Razones para decir NO al servicio militar obligatorio

Por GERMÁN AYALA OSORIO

En el servicio militar obligatorio y en las voces que se oponen a su desmonte, confluyen el clasismo, el machismo y el racismo, tres de los más grandes problemas que la sociedad colombiana arrastra de tiempo atrás.

Por haber servido a esta patria en el 4to contingente de 1983, creo tener “autoridad moral” para exponer elementos que aporten a la discusión alrededor de su desmonte definitivo o de su prohibición temporal, dadas las resistencias de sectores de la derecha (del llamado uribismo), y la esperanza que les queda de revivirlo una vez deje el poder Gustavo Petro.

Recuerdo lo que en su momento me dijo un tío: “váyase al Ejército para que se vuelva hombre”. Frase naturalmente atada a la cultura patriarcal de los años 80 en los que me enlisté, a los 16 años, sin que ello fuera impedimento para la dirección de reclutamiento por ser menor de edad.

Volverse hombre, por supuesto, implicaba la negación de cualquier actitud homosexual de parte del conscripto. Después de una dura instrucción de cuatro meses en el Batallón Rondón de la baja Guajira, la homosexualidad de compañeros e incluso, las de suboficiales, se hizo notoria, lo que de inmediato hizo relativa la advertencia y el consejo de mi tío. Conclusión: ser hombre, comportarse como tal, es decir, ser heterosexual, nada tiene que ver con prestar el servicio militar.

En lo referente al clasismo, el reclutamiento mismo y las prácticas al interior de la fuerza dan cuenta de su existencia y naturalización. Campesinos, afros e indígenas pobres eran reclutados para convertirse en soldados regulares, usados para combatir a las guerrillas o por lo menos, para operar en las llamadas zonas rojas. El tiempo de 18 meses ya hacía parte de las diferencias socio culturales que alimentaban el clasismo, en relación con los bachilleres.
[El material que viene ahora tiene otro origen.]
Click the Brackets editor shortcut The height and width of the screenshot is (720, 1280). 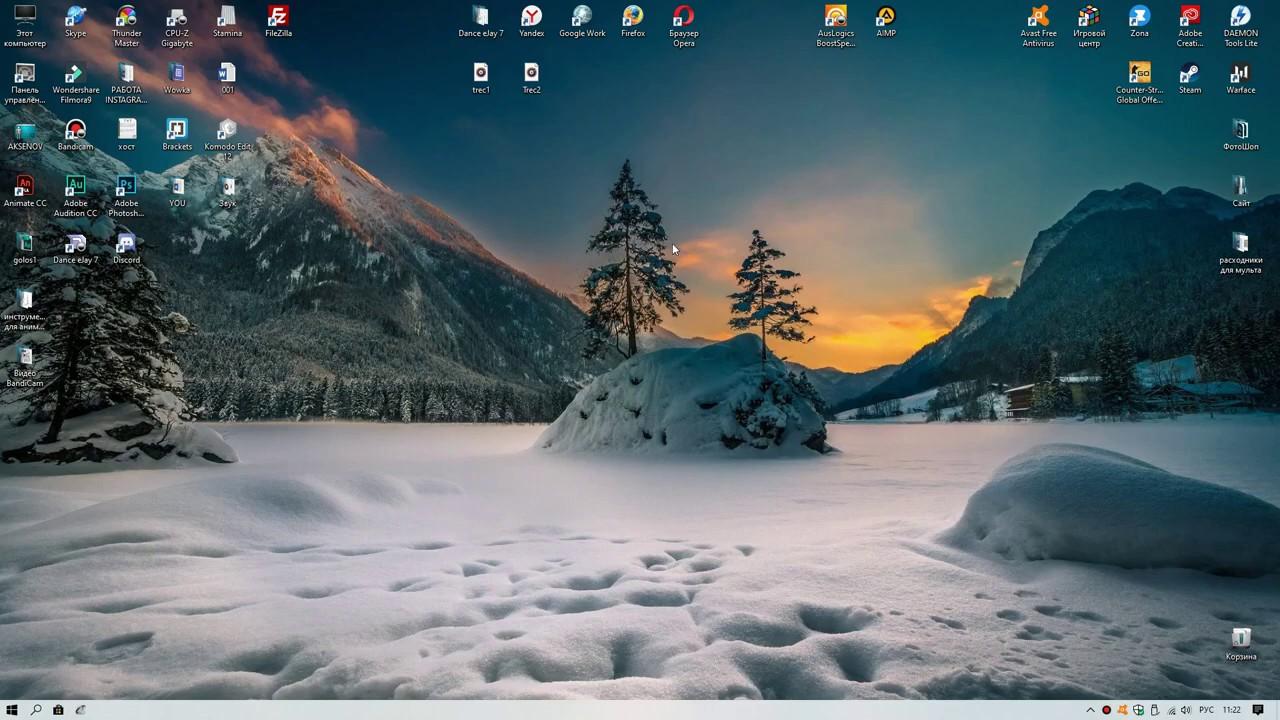[x=177, y=131]

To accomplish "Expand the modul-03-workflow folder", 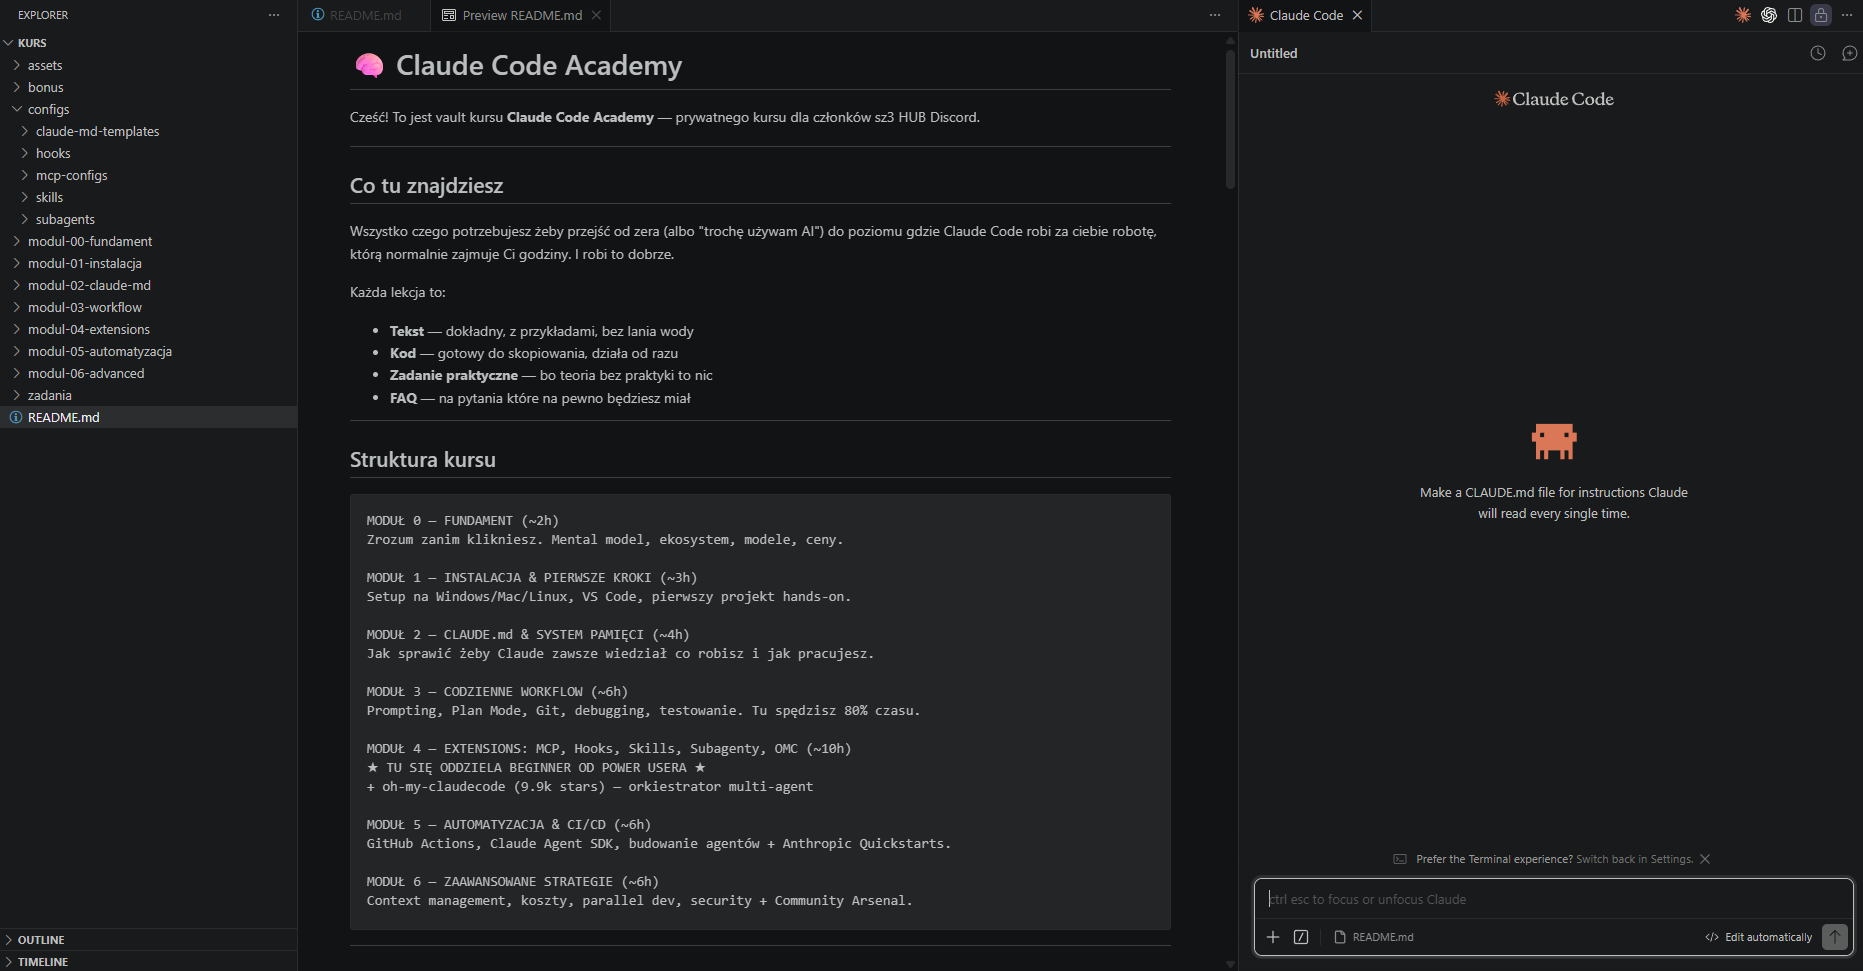I will click(84, 307).
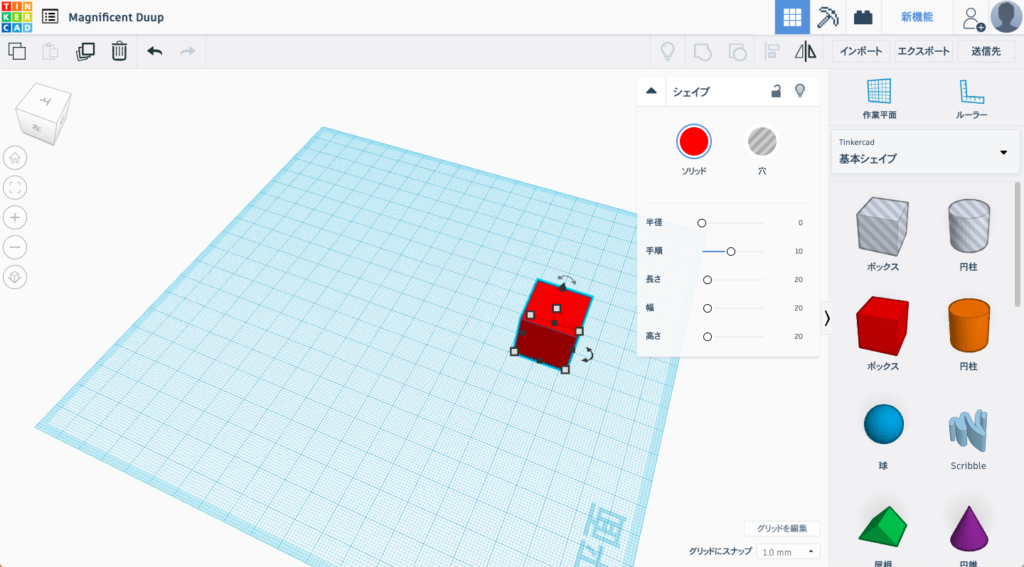Toggle the shape lock icon

pos(776,91)
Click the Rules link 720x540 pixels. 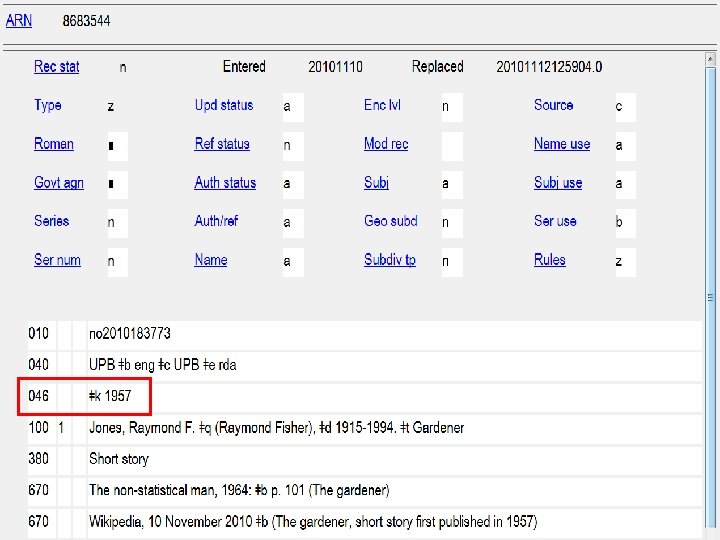[550, 260]
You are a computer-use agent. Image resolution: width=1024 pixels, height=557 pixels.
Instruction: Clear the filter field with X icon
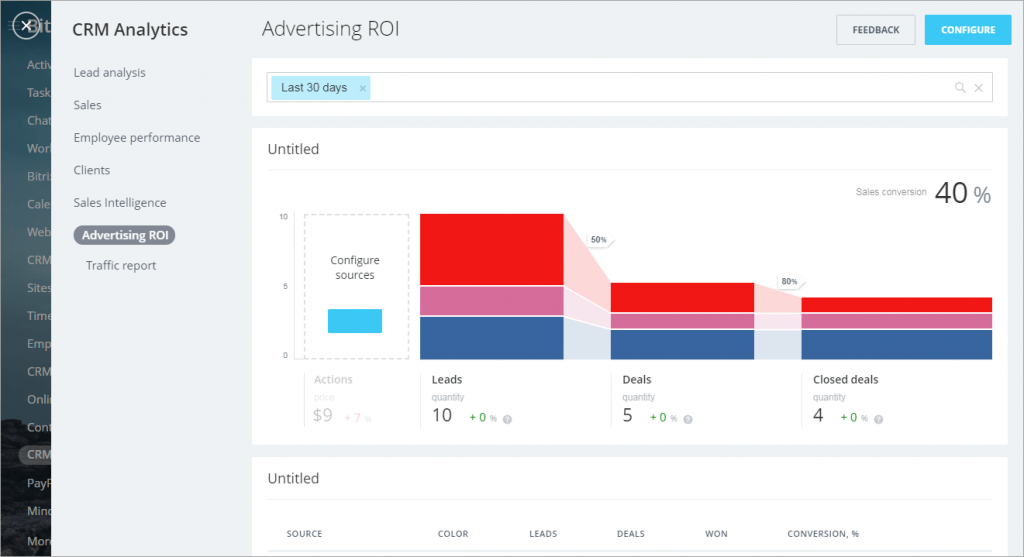[979, 88]
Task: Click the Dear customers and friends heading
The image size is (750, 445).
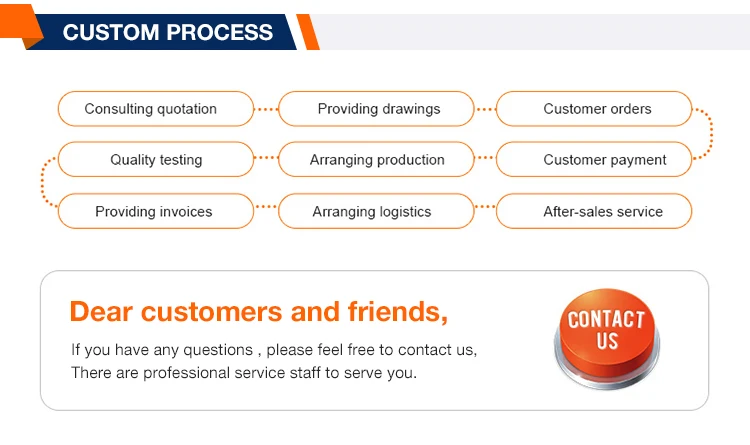Action: (x=258, y=311)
La decisión de reclutar a jóvenes de colegios sin mayor reconocimiento social y económico de las ciudades capitales naturalizaba el clasismo, pues las familias con poder económico podían comprar la libreta militar y así evitar que sus hijos prestaran un servicio destinado a que lo prestaran los más pobres. Con el tiempo, la compra de la libreta se convirtió en un vulgar negocio para oficiales y suboficiales, que formaron su propia red de corrupción. Tanto la libreta militar, como la tal libreta de conducta, poco o nada me sirvieron en la vida para trabajar.

Algunos soldados de clase media que por alguna razón se enlistaron, podrían pasar el tiempo dedicados a enseñar a jugar tenis a las esposas de los oficiales o quizás servir de conductores a coroneles y generales. La separación tajante entre oficiales y suboficiales era otra expresión del clasismo estructural que se práctica al interior del Ejército. En mi tiempo de soldado bachiller, encontré en varios suboficiales un sentimiento negativo expresado en una palabra muy común para la época: disociador. Así, logré acercarme a cabos y sargentos que disociaban de la cadena de mando y de sus superiores, en especial, de los arrogantes tenientes (suiches y efectivos), que se creían que habían alcanzado alguna gloria imperceptible para el resto de la población.

En lo que respecta al racismo, para la época (1983) era evidente la poca presencia de oficiales afros. Recuerdo solo uno de origen guajiro. Con el tiempo, fue más común encontrar oficiales negros de alta graduación, sin que ello signifique que las prácticas racistas se hayan desvanecido o quedado proscritas dentro de las unidades militares y las propias escuelas de formación.

Después de haberle servido a este país como soldado bachiller, puedo concluir que fue ante todo una experiencia negativa. Eso sí, y debo reconocerlo, la huida de un desertor que había llegado a la base militar con sede en Barranquilla en la que estaba de guardia, puso a prueba mi respeto por el valor de la vida. Para los oficiales que me amenazaron con “envainarme” por no haberle disparado al prófugo, debí haberlo “dado de baja”. Para otros, incluidos los suboficiales disociadores, hice bien en disparar los tres tiros al aire y dejar que el joven desertor se escabullera entre las calles del norte de la capital del Atlántico. Todavía me pregunto qué hubiera sido de mi vida si hubiese asesinado a ese joven, de quien supe que ya tenía una hija. Y, por supuesto, qué hubiera pasado con su hija, madre y las familias comprometidas. Más allá de esa experiencia, estoy de acuerdo con acabar con la obligatoriedad del servicio militar.

Adenda: además de la prueba que sobrevino con la escapada del desertor, destaco del servicio militar haber disfrutado por espacio de cuatro meses, la compañía del entonces subteniente Ayala Osorio, Jorge Enrique, mi hermano mayor, a quien aún extraño.